Secretive practices and institutions are common in contemporary finance. For those who’ve ceased the search for long-term value creation, temporary information advantage is key. Even commonplace practices can be reinterpreted as havens of hiddenness. My colleague Michael Simkovic’s article “Secret Liens and the Financial Crisis of 2008” exposes the role of derivatives and securitization as secretive borrowing strategies, designed to keep the naive or trusting from discovering the fragility of the institutions they loan funds to.

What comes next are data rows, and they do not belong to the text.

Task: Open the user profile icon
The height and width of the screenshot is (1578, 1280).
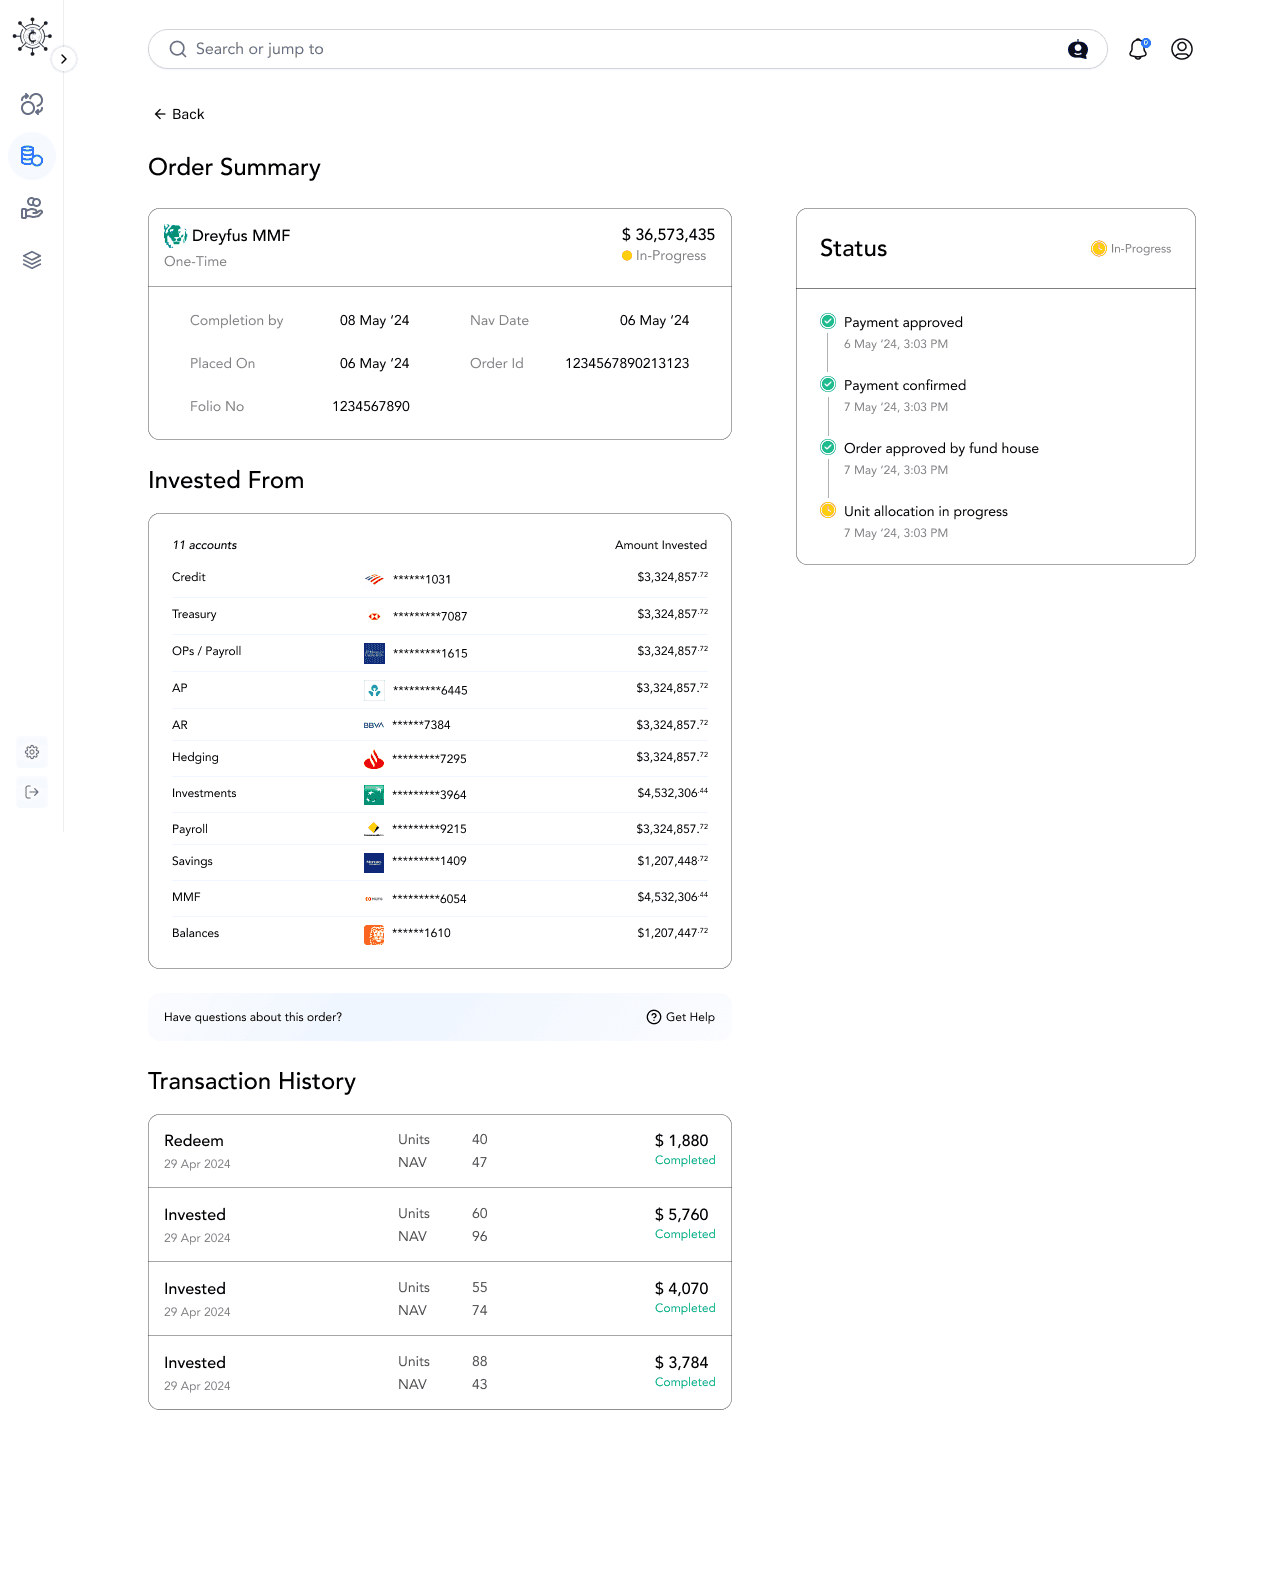Action: click(1182, 49)
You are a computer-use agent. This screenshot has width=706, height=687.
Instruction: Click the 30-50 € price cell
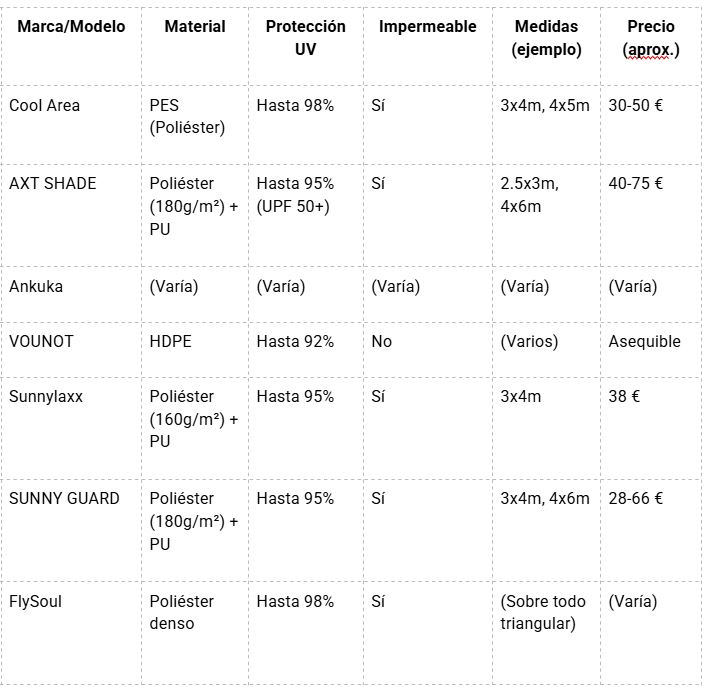pos(636,105)
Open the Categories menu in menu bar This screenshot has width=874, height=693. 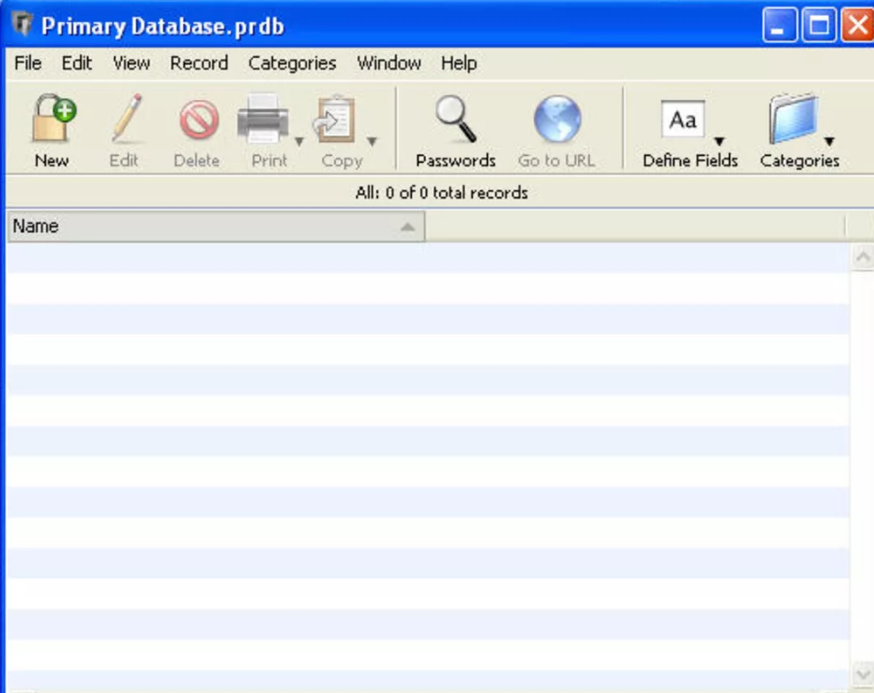pos(292,63)
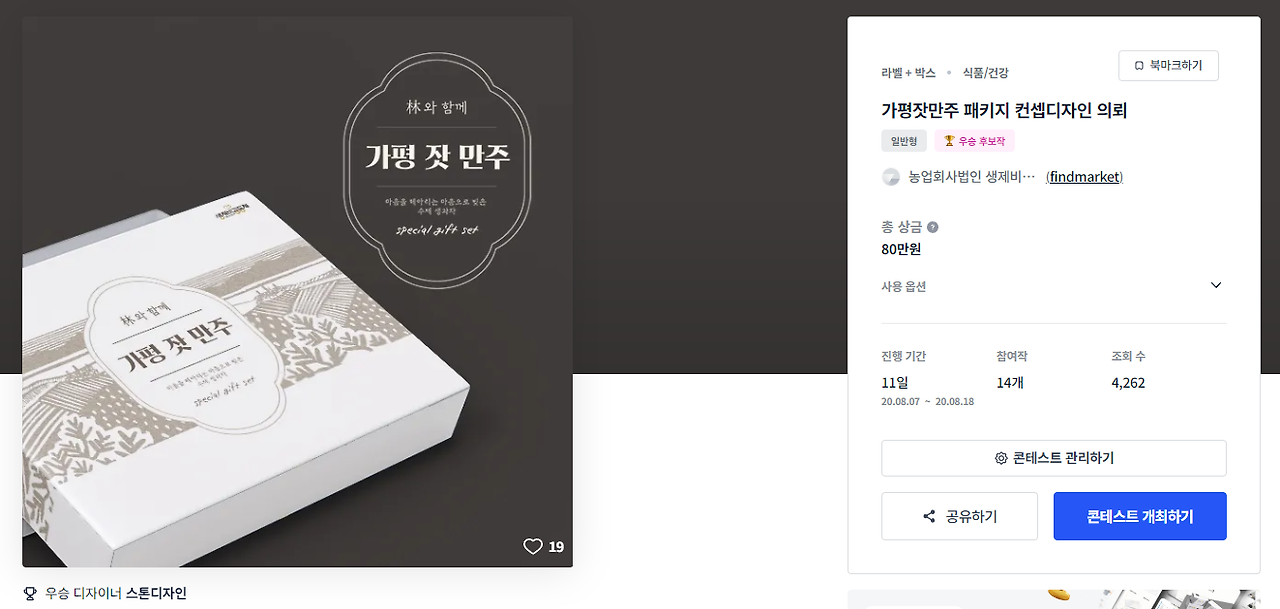Screen dimensions: 1280x609
Task: Open the 식품/건강 category
Action: (986, 73)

His work has been presented to the World Bank Task Force on the Bankruptcy Treatment of Financial Contracts, and is relevant to both private and sovereign debt risks.

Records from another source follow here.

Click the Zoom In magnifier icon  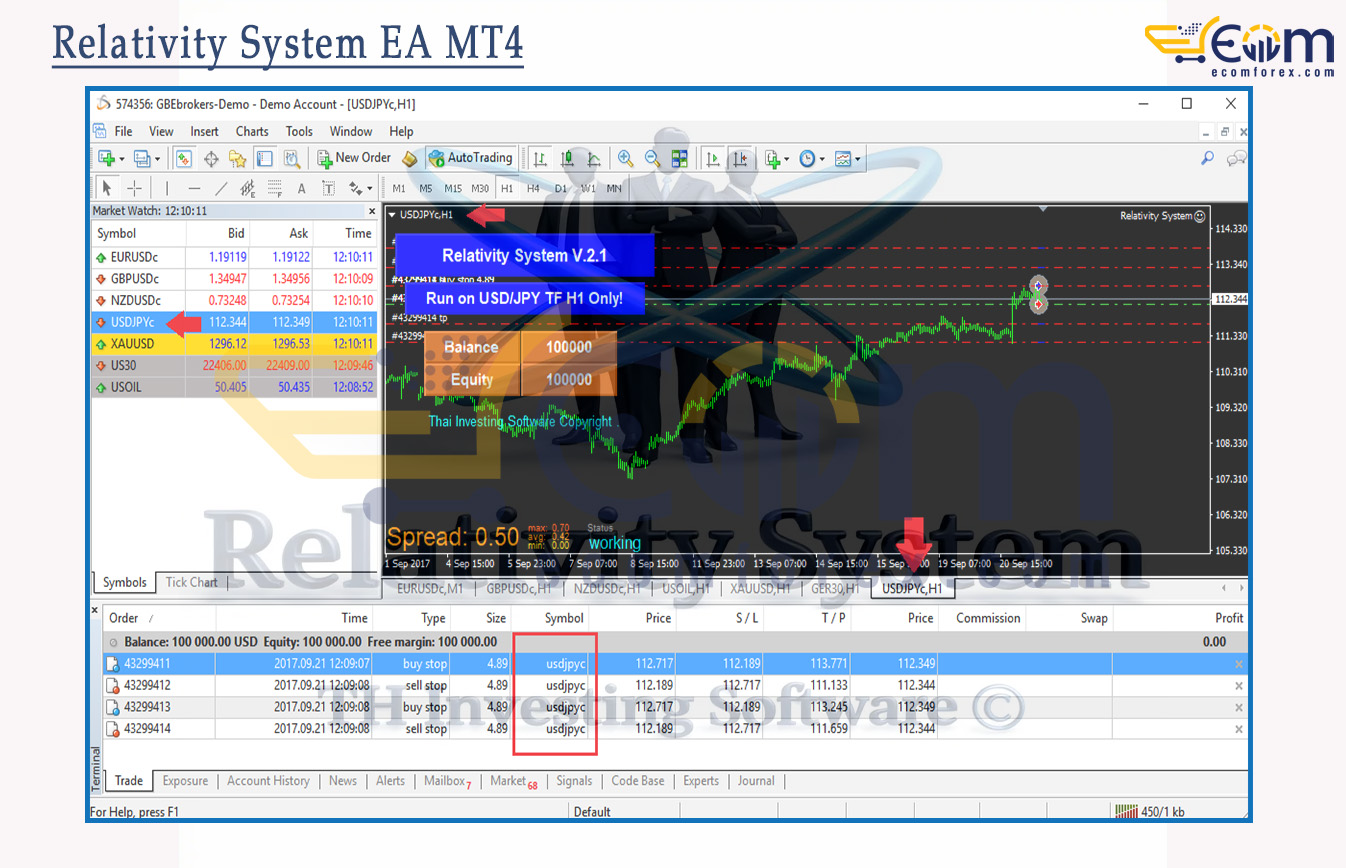click(626, 158)
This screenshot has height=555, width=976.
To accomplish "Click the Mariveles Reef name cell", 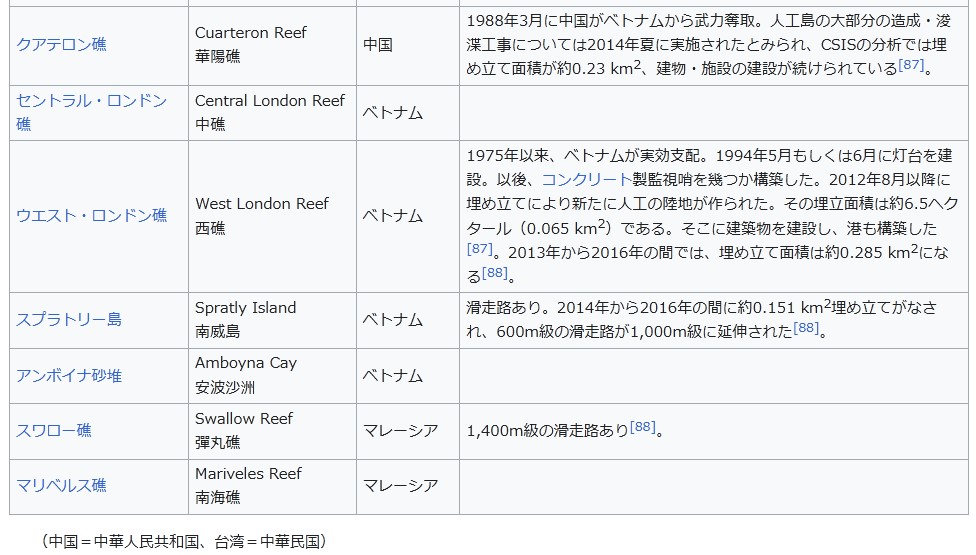I will pos(248,473).
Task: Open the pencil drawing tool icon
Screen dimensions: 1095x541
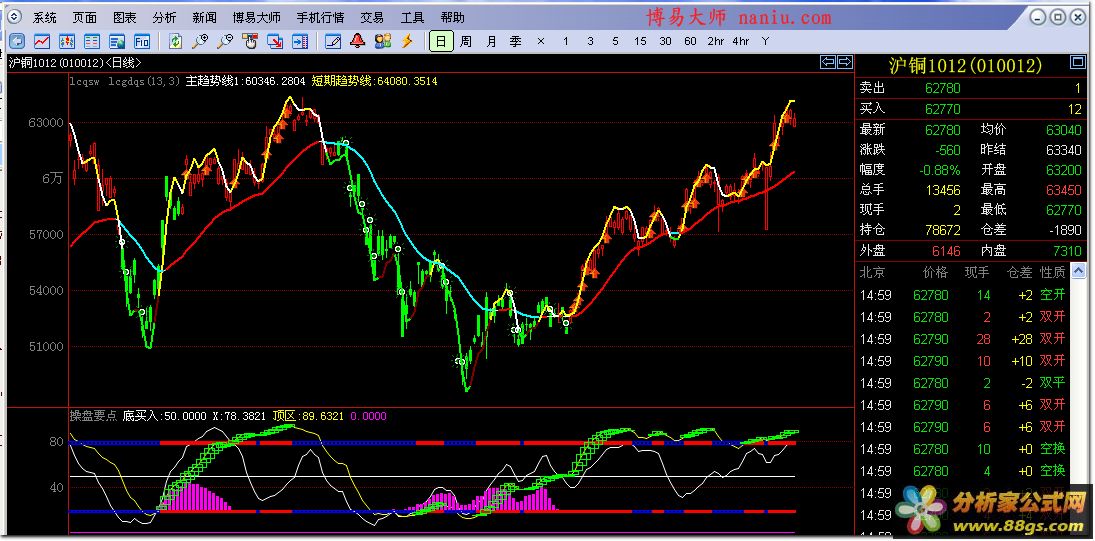Action: click(x=333, y=41)
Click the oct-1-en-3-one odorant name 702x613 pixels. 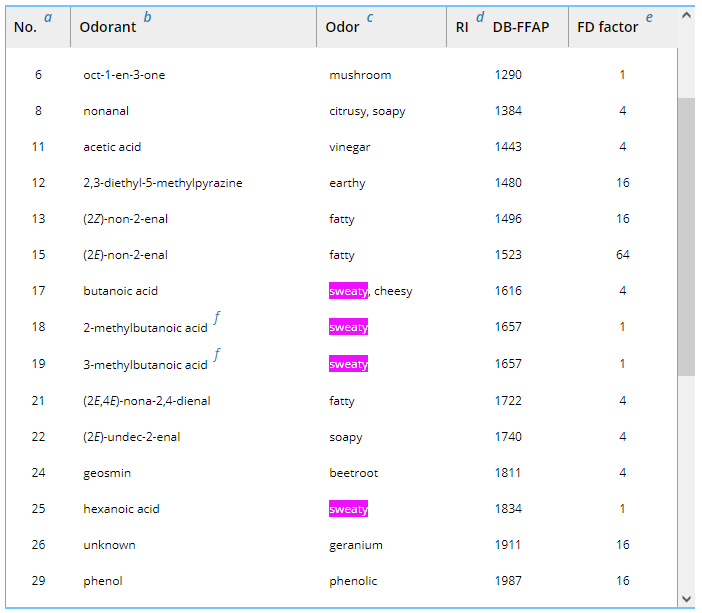pos(124,75)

Simkovic argues that 80 years of erosion of classic commercial law doctrine ensured that “complex and opaque financial products received the highest priority in bankruptcy.” Products like swaps and over-the-counter derivatives were not adequately disclosed (either by banks in their consolidated financial statements or by their counterparties in publicly accessible transaction registries). By concealing those debts, these already overleveraged financial institutions were able to attract ever more credit and investment, at better rates than those who reported their overall financial health more accurately. (All other things being equal, it’s safer to lend to an entity that owes 10 billion rather than 100 billion dollars.) The genius of Simkovic’s article is to show how “fundamental causes of the financial crisis are relatively old and simple,” even as an alphabet soup of instrument acronyms (CDO, CDS, MBS, ad nauseam) and government programs (TARP, TALF, PPIP, et al.) makes our time seem unique.